Opinion
57974.
SUBMITTED MAY 29, 1979.
DECIDED SEPTEMBER 4, 1979.
D. U. I., etc. Whitfield Superior Court. Before Judge Vining.
Michael D. Hurtt, for appellant.
Charles A. Pannell, Jr., District Attorney, for appellee.
Defendant-appellant was convicted of the offenses of operating an automobile under the influence and obstructing an officer. We affirm.
1. Appellant, submitting that the verdict against him was based entirely on his uncorroborated confession of guilt, contends that his conviction of driving under the influence was without sufficient evidentiary support as a matter of law. We must take issue with appellant's contentions of error.
Defendant admitted to a state patrol officer that he was operating the vehicle at the time of the accident. This statement to the officer, however, did not include a confession that he had been driving while under the influence of intoxicants. Thus, his statement "was an admission only, albeit incriminating in nature, and not a confession of guilt." Stephens v. State, 127 Ga. App. 416, 418 (1) ( 193 S.E.2d 870). As such, it was not direct evidence of defendant's guilt, but circumstantial evidence only tending to prove the offense charged, "which, with other evidence, may and often does justify a conviction." Id.

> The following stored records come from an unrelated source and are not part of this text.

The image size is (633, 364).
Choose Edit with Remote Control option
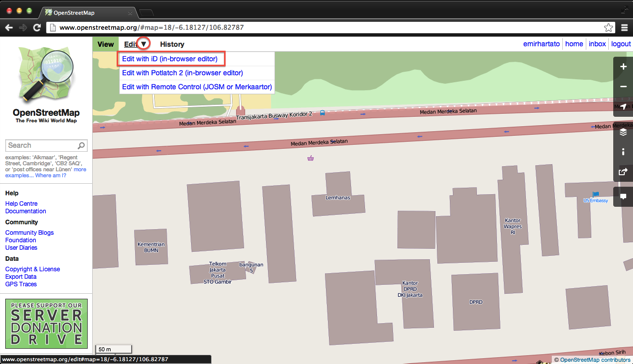[197, 87]
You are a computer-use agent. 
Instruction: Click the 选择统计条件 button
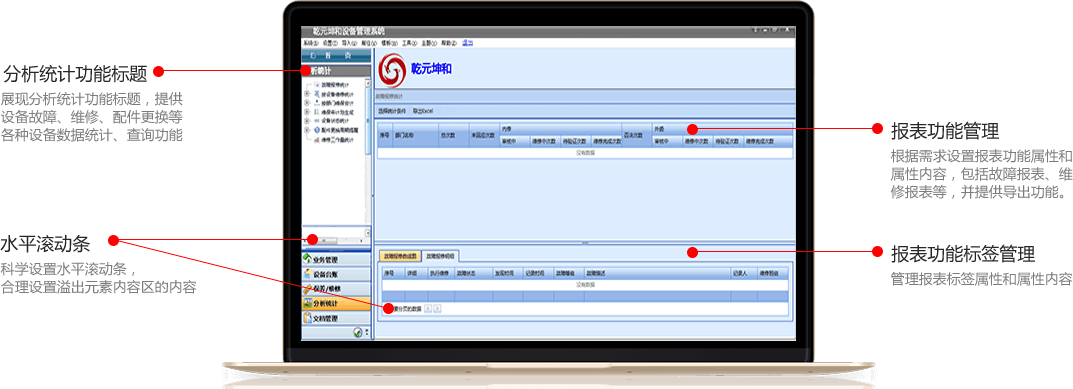point(392,111)
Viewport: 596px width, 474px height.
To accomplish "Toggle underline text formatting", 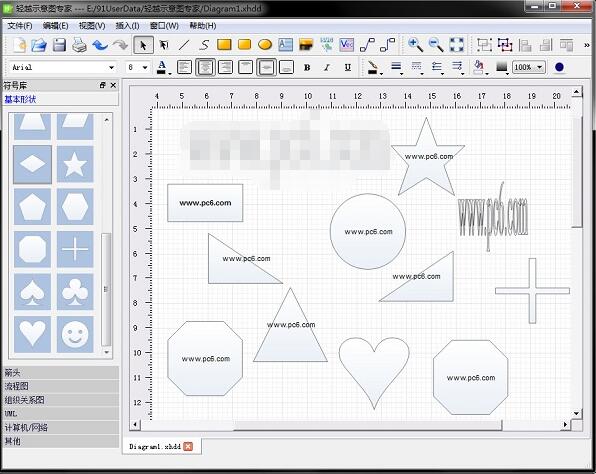I will tap(347, 68).
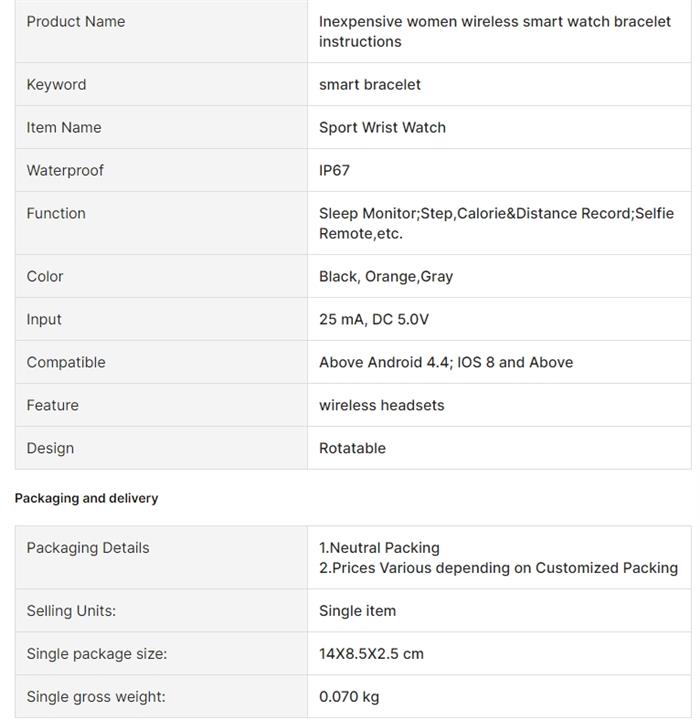Select the 'Sport Wrist Watch' value

pos(382,127)
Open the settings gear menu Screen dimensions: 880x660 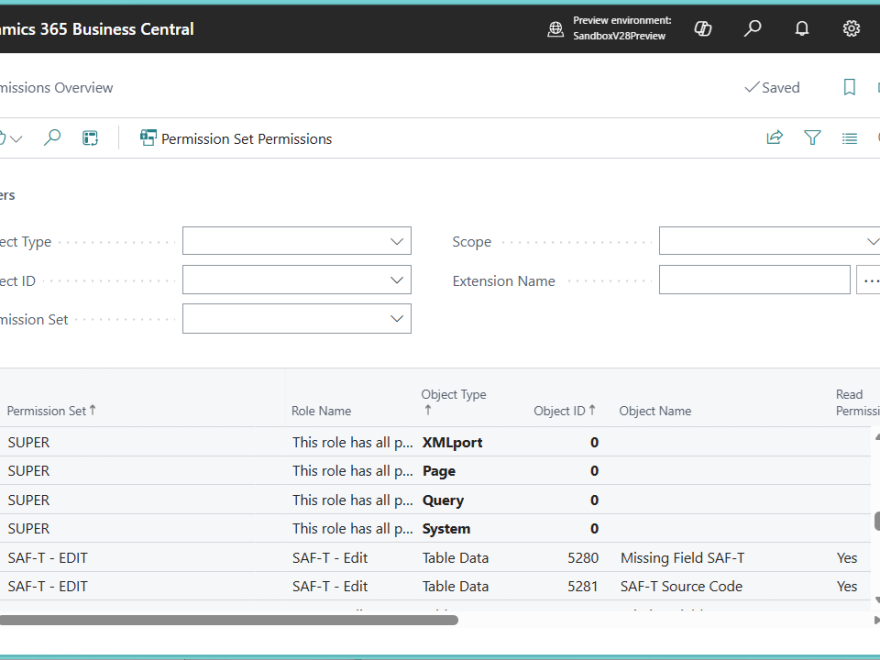click(x=851, y=29)
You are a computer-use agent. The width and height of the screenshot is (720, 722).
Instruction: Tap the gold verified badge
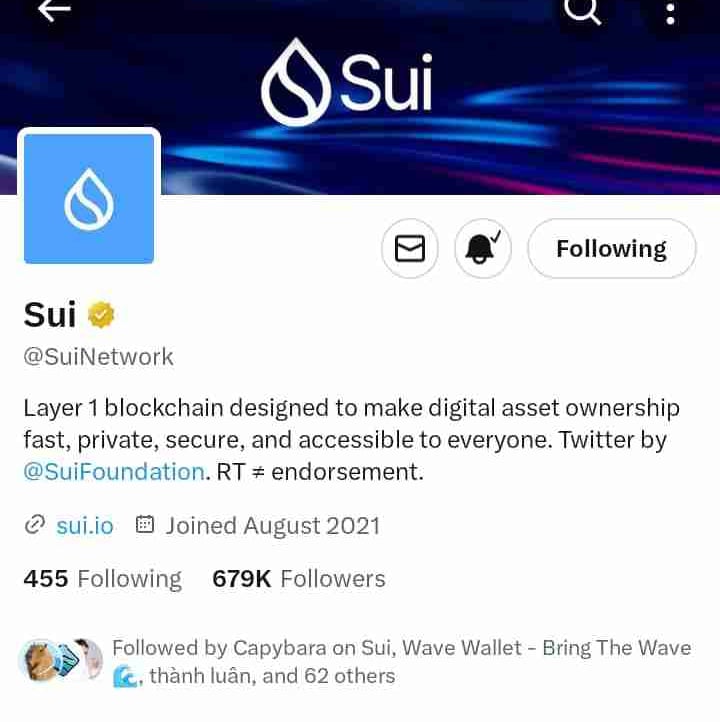101,315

2. Appellant urges that the evidence of his obstructive conduct was grounded solely on his resistance by argument (see McCook v. State, 145 Ga. App. 3 (2) ( 243 S.E.2d 289)), and, therefore, insufficient to authorize his conviction for the offense of obstructing an officer. We disagree.

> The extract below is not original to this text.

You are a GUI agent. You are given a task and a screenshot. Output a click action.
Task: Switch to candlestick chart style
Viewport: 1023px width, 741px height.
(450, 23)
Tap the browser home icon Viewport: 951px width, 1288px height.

Although, as appellant contends, mere remonstrance is insufficient to support a conviction for obstructing an officer, the evidence adduced at trial showed more than defendant's mere remonstrance.

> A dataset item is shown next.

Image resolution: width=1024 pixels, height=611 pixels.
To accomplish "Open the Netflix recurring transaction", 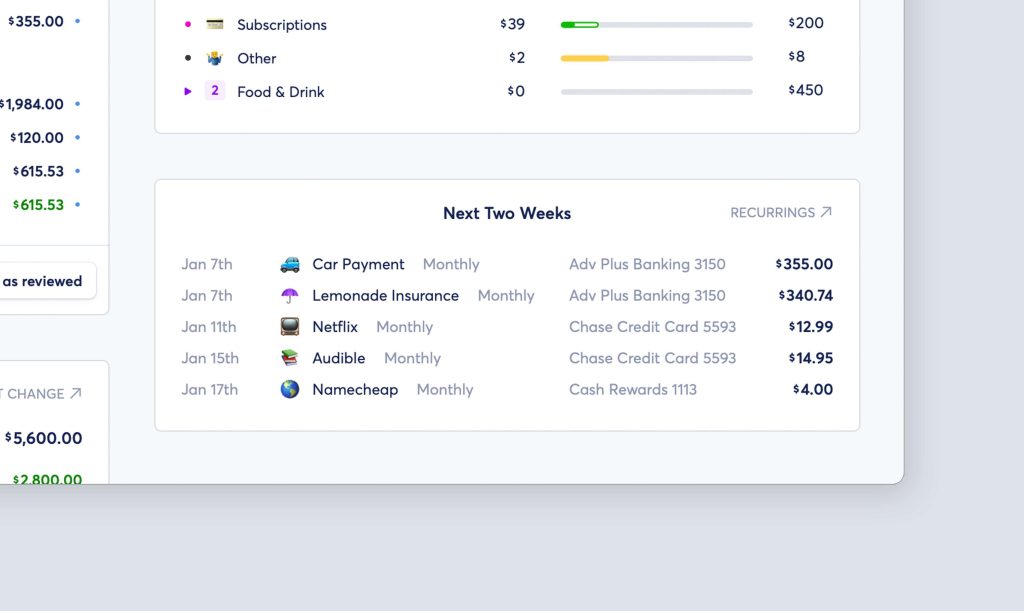I will [x=335, y=327].
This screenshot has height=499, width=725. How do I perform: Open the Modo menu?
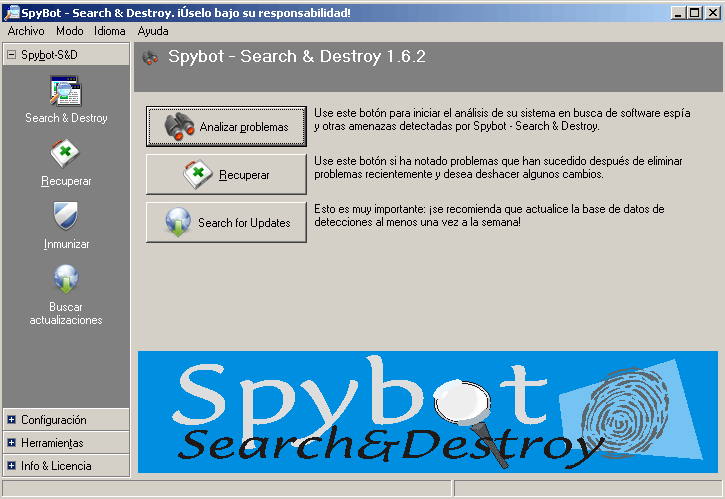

There was direct testimony that defendant threw a metal object at the deputy assisting the arresting officer. There was also evidence that after the defendant had been placed under arrest, he refused to remain in the emergency room pursuant to the arresting officer's instructions (compare Ratliff v. State, 133 Ga. App. 256 (1) ( 211 S.E.2d 192)); and that because of defendant's "violent actions," two officers were needed to handcuff the defendant for removal to the police station.
In view of the evidence presented at trial, we therefore conclude that a rational trier of fact could reasonably have found the defendant guilty beyond a reasonable doubt of the offense of obstructing an officer. See, e.g., Smith v. State, 144 Ga. App. 785 (2) ( 242 S.E.2d 376).
Judgment affirmed. Deen, C. J., and Carley, J., concur.